THE REQUEST: Copy out each of the entries below word for word, with nothing changed or left out.

DATA FOR PROCESSING:
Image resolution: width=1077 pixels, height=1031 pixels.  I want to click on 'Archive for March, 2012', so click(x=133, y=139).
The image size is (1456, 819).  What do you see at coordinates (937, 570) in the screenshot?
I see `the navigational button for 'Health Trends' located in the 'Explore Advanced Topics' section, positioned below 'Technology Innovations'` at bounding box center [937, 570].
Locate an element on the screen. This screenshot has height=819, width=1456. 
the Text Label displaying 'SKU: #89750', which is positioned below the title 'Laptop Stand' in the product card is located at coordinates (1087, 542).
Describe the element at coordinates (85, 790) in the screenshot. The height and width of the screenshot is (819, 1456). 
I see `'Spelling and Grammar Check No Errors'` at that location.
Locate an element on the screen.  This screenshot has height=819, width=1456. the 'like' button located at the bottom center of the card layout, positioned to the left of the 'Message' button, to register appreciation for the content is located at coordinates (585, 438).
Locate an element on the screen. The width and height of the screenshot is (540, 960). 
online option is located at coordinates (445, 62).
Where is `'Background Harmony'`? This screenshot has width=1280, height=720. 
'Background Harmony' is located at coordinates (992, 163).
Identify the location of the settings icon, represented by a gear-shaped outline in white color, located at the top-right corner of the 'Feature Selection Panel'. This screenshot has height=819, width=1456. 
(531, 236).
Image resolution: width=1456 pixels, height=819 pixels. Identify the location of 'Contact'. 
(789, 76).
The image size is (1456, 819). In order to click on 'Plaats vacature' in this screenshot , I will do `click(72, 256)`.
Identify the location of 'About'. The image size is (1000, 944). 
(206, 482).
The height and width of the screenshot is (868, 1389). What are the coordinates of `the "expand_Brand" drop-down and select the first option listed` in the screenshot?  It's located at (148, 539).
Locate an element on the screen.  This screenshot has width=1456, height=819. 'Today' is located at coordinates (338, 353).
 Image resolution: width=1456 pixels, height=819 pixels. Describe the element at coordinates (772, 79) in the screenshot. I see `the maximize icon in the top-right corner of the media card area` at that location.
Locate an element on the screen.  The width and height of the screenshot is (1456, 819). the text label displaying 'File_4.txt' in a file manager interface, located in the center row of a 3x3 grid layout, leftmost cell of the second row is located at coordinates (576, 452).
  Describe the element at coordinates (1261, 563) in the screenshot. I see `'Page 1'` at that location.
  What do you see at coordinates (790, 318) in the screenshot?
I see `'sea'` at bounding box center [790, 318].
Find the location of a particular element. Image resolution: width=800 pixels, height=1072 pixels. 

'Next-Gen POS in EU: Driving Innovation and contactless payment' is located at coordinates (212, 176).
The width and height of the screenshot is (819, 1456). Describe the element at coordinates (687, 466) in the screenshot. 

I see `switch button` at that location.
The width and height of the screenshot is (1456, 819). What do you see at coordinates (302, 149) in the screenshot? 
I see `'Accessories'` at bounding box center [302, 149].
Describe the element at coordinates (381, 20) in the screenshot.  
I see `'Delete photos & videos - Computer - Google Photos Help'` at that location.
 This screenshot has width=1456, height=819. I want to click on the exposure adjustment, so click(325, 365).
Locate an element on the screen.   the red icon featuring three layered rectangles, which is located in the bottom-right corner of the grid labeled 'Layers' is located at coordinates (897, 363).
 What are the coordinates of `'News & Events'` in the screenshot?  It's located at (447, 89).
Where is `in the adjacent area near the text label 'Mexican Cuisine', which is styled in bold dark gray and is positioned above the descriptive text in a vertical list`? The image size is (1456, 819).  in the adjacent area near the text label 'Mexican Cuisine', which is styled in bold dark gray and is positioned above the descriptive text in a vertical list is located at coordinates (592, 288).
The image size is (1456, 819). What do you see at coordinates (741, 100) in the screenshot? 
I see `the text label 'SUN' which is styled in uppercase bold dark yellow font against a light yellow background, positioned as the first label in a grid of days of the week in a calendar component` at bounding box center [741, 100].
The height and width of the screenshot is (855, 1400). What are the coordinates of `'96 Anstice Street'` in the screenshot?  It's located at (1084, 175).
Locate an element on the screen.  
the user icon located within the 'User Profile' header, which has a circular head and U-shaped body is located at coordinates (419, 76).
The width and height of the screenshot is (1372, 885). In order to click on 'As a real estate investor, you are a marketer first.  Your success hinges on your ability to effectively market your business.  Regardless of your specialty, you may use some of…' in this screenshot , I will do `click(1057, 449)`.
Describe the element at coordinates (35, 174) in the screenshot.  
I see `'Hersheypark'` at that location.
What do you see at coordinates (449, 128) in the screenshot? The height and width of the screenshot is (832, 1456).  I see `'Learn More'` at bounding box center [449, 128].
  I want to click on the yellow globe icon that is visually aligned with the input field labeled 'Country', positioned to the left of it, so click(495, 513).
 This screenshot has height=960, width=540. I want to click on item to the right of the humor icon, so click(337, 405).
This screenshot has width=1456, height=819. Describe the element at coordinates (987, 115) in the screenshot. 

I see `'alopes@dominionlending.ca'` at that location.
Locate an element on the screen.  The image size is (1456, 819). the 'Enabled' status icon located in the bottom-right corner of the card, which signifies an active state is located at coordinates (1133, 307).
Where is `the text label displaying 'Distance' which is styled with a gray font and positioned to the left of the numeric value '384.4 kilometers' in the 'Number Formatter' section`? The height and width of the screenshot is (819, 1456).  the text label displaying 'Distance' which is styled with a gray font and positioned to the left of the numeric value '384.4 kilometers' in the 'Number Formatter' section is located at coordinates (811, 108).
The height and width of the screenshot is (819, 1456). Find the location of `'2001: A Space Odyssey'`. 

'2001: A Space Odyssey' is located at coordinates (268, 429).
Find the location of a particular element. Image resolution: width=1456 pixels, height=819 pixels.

RESULT:
Image resolution: width=1077 pixels, height=1031 pixels.  I want to click on 'Archive for March, 2012', so click(x=133, y=139).
The image size is (1456, 819).  What do you see at coordinates (937, 570) in the screenshot?
I see `the navigational button for 'Health Trends' located in the 'Explore Advanced Topics' section, positioned below 'Technology Innovations'` at bounding box center [937, 570].
Locate an element on the screen. This screenshot has height=819, width=1456. 
the Text Label displaying 'SKU: #89750', which is positioned below the title 'Laptop Stand' in the product card is located at coordinates (1087, 542).
Describe the element at coordinates (85, 790) in the screenshot. The height and width of the screenshot is (819, 1456). 
I see `'Spelling and Grammar Check No Errors'` at that location.
Locate an element on the screen.  This screenshot has height=819, width=1456. the 'like' button located at the bottom center of the card layout, positioned to the left of the 'Message' button, to register appreciation for the content is located at coordinates (585, 438).
Locate an element on the screen. The width and height of the screenshot is (540, 960). 
online option is located at coordinates (445, 62).
Where is `'Background Harmony'`? This screenshot has width=1280, height=720. 
'Background Harmony' is located at coordinates (992, 163).
Identify the location of the settings icon, represented by a gear-shaped outline in white color, located at the top-right corner of the 'Feature Selection Panel'. This screenshot has height=819, width=1456. 
(531, 236).
Image resolution: width=1456 pixels, height=819 pixels. Identify the location of 'Contact'. 
(789, 76).
The image size is (1456, 819). In order to click on 'Plaats vacature' in this screenshot , I will do `click(72, 256)`.
Identify the location of 'About'. The image size is (1000, 944). 
(206, 482).
The height and width of the screenshot is (868, 1389). What are the coordinates of `the "expand_Brand" drop-down and select the first option listed` in the screenshot?  It's located at (148, 539).
Locate an element on the screen.  This screenshot has width=1456, height=819. 'Today' is located at coordinates (338, 353).
 Image resolution: width=1456 pixels, height=819 pixels. Describe the element at coordinates (772, 79) in the screenshot. I see `the maximize icon in the top-right corner of the media card area` at that location.
Locate an element on the screen.  The width and height of the screenshot is (1456, 819). the text label displaying 'File_4.txt' in a file manager interface, located in the center row of a 3x3 grid layout, leftmost cell of the second row is located at coordinates (576, 452).
  Describe the element at coordinates (1261, 563) in the screenshot. I see `'Page 1'` at that location.
  What do you see at coordinates (790, 318) in the screenshot?
I see `'sea'` at bounding box center [790, 318].
Find the location of a particular element. Image resolution: width=800 pixels, height=1072 pixels. 

'Next-Gen POS in EU: Driving Innovation and contactless payment' is located at coordinates (212, 176).
The width and height of the screenshot is (819, 1456). Describe the element at coordinates (687, 466) in the screenshot. 

I see `switch button` at that location.
The width and height of the screenshot is (1456, 819). What do you see at coordinates (302, 149) in the screenshot? 
I see `'Accessories'` at bounding box center [302, 149].
Describe the element at coordinates (381, 20) in the screenshot.  
I see `'Delete photos & videos - Computer - Google Photos Help'` at that location.
 This screenshot has width=1456, height=819. I want to click on the exposure adjustment, so click(325, 365).
Locate an element on the screen.   the red icon featuring three layered rectangles, which is located in the bottom-right corner of the grid labeled 'Layers' is located at coordinates (897, 363).
 What are the coordinates of `'News & Events'` in the screenshot?  It's located at (447, 89).
Where is `in the adjacent area near the text label 'Mexican Cuisine', which is styled in bold dark gray and is positioned above the descriptive text in a vertical list`? The image size is (1456, 819).  in the adjacent area near the text label 'Mexican Cuisine', which is styled in bold dark gray and is positioned above the descriptive text in a vertical list is located at coordinates (592, 288).
The image size is (1456, 819). What do you see at coordinates (741, 100) in the screenshot? 
I see `the text label 'SUN' which is styled in uppercase bold dark yellow font against a light yellow background, positioned as the first label in a grid of days of the week in a calendar component` at bounding box center [741, 100].
The height and width of the screenshot is (855, 1400). What are the coordinates of `'96 Anstice Street'` in the screenshot?  It's located at (1084, 175).
Locate an element on the screen.  
the user icon located within the 'User Profile' header, which has a circular head and U-shaped body is located at coordinates (419, 76).
The width and height of the screenshot is (1372, 885). In order to click on 'As a real estate investor, you are a marketer first.  Your success hinges on your ability to effectively market your business.  Regardless of your specialty, you may use some of…' in this screenshot , I will do `click(1057, 449)`.
Describe the element at coordinates (35, 174) in the screenshot.  
I see `'Hersheypark'` at that location.
What do you see at coordinates (449, 128) in the screenshot? The height and width of the screenshot is (832, 1456).  I see `'Learn More'` at bounding box center [449, 128].
  I want to click on the yellow globe icon that is visually aligned with the input field labeled 'Country', positioned to the left of it, so click(495, 513).
 This screenshot has height=960, width=540. I want to click on item to the right of the humor icon, so click(337, 405).
This screenshot has width=1456, height=819. Describe the element at coordinates (987, 115) in the screenshot. 

I see `'alopes@dominionlending.ca'` at that location.
Locate an element on the screen.  The image size is (1456, 819). the 'Enabled' status icon located in the bottom-right corner of the card, which signifies an active state is located at coordinates (1133, 307).
Where is `the text label displaying 'Distance' which is styled with a gray font and positioned to the left of the numeric value '384.4 kilometers' in the 'Number Formatter' section`? The height and width of the screenshot is (819, 1456).  the text label displaying 'Distance' which is styled with a gray font and positioned to the left of the numeric value '384.4 kilometers' in the 'Number Formatter' section is located at coordinates (811, 108).
The height and width of the screenshot is (819, 1456). Find the location of `'2001: A Space Odyssey'`. 

'2001: A Space Odyssey' is located at coordinates (268, 429).
Find the location of a particular element. Image resolution: width=1456 pixels, height=819 pixels.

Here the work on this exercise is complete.